▶ [Collected data entries]:
==*==
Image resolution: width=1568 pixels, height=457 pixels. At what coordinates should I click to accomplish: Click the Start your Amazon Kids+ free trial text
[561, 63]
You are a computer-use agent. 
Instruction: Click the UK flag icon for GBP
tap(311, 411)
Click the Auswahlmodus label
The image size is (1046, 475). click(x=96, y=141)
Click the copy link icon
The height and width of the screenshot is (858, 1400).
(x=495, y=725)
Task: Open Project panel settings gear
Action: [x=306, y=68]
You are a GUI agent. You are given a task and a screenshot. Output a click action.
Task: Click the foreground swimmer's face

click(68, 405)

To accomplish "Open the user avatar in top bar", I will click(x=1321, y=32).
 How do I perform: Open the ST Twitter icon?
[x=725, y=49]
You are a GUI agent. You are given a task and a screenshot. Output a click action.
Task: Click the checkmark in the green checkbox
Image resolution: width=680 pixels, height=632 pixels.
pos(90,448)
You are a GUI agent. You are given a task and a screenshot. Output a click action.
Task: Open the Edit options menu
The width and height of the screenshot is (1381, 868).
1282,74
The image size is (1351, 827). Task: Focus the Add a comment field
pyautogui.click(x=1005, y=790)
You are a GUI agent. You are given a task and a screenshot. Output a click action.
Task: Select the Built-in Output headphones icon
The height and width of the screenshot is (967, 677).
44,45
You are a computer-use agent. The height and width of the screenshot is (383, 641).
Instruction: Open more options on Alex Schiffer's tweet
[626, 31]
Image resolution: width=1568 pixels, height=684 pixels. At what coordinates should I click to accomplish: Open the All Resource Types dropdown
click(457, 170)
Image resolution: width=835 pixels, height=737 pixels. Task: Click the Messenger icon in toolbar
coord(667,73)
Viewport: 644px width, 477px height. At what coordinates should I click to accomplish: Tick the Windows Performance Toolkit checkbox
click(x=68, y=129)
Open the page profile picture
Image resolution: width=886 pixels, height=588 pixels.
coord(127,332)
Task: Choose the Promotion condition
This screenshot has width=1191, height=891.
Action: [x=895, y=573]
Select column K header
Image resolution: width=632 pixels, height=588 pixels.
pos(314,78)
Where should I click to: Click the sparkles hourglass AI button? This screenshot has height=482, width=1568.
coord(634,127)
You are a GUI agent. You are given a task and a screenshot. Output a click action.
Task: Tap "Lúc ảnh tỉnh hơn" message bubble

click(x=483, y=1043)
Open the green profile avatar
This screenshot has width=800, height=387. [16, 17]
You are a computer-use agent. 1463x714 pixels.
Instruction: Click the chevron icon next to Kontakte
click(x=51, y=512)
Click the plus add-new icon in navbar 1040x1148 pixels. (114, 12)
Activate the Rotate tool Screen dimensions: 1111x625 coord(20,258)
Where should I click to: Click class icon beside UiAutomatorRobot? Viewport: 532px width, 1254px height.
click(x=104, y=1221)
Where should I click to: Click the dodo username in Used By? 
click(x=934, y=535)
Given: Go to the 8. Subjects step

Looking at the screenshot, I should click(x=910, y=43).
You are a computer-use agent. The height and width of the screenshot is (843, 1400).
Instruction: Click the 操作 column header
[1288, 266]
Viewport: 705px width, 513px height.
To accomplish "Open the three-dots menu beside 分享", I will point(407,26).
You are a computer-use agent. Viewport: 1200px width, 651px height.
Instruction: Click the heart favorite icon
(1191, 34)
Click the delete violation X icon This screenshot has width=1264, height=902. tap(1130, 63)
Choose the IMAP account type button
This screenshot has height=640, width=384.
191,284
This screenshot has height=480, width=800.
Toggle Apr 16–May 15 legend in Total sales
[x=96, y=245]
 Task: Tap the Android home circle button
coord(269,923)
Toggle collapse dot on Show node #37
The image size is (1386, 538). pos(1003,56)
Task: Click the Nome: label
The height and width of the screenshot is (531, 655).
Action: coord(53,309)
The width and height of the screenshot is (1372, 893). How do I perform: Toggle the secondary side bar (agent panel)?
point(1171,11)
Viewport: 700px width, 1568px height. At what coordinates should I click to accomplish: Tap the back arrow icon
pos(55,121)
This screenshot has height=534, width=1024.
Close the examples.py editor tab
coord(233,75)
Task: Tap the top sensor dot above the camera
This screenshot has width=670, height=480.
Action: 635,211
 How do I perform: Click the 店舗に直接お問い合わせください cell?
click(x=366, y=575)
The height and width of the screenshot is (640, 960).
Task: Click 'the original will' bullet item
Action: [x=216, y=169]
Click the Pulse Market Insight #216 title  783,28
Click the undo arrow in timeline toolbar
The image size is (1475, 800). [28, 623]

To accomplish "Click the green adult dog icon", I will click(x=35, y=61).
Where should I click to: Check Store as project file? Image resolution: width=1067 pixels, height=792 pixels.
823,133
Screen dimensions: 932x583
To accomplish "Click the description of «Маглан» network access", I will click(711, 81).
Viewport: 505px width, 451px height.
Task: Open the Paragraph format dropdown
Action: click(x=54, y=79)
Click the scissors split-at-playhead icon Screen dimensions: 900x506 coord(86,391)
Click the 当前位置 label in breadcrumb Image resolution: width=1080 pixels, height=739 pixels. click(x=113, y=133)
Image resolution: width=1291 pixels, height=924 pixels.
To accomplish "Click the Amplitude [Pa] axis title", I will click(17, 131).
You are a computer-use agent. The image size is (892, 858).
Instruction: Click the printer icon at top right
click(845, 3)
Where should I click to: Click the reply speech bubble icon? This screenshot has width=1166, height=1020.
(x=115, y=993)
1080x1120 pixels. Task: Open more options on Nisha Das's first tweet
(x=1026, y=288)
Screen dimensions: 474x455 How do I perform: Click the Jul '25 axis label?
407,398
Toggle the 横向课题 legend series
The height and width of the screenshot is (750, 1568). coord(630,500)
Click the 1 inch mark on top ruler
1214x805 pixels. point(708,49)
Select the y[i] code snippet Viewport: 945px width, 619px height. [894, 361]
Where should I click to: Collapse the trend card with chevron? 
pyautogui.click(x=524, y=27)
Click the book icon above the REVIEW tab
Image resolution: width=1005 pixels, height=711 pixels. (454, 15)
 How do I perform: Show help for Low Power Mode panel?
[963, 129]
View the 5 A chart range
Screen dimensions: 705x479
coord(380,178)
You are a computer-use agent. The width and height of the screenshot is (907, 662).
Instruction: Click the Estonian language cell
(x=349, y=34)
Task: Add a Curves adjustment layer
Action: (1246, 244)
==*==
▶ [TASK INSTRUCTIONS]: Only the lines containing "menu" are needed; copy each of them from the data.

▶ [WRITTEN RESPONSE]:
Task: Open the Edit options menu
To accomplish "Open the three-dots menu beside 分享", I will point(407,26).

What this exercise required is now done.